US President Barack Obama said Thursday that he had known about NBA star Jeremy Lin's talent long before the Asian-American's "Linsanity" phenomenon swept the sport.
"I knew about Jeremy before you did, or everybody else did, because Arne Duncan, my secretary of education, was captain of the Harvard team," Obama told noted ESPN's sportswriter Bill Simmons in a podcast.
"And so way back when, Arne and I were playing and he said, 'I'm telling you, we've got this terrific guard named Jeremy Lin at Harvard.' "And then one of my best friends, his son is a freshman at Harvard, and so when he went for a recruiting trip he saw Lin in action. So I've been on the Jeremy Lin bandwagon for a while," said the US President, who is a Harvard Law School graduate.
Lin, the New York Knicks' point guard, has had a meteoric rise in the past month from undrafted and twice-discarded benchwarmer to high points scoring stardom in Madison Square Garden, the world's biggest basketball stage.
He is the first US-born player in the NBA of Chinese heritage and he has already developed a devoted following among many Asian-Americans in the United States and in China, the Philippines and other countries.

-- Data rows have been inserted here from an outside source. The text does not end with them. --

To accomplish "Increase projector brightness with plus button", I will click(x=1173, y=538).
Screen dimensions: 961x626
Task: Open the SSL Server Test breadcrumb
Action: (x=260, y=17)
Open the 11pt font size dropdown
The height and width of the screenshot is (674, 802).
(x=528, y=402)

Traffic to the NYKnicks.com website surged as basketball fans from around the world search for Lin news and video highlights. "He seems like a wonderful young man. And, look, it elevates this great sport all around the world," said Obama, a Chicago Bulls fan, alluding to the labor dispute that led to the delay of the NBA season opening.
"If you've got billionaires on one side and millionaires on another, you guys can figure out how to divide some money up. And ultimately they did. And it was the right thing to do," said Obama. "And what's been encouraging is to see how fast the sport has bounced back."
But he sounded a note of caution on how much basketball costs to watch.
"It's real important for professional athletes and sports owners to just remember you got a whole bunch of folks out here, all across the country, who invest so much in their teams, and they don't begrudge these guys making millions of dollars, or the owners making gazillions of dollars - most of them - very rarely can they afford to buy a ticket to go to an actual game.
"All they ask is don't be so selfish about it that you're not looking out for your fans," Obama said.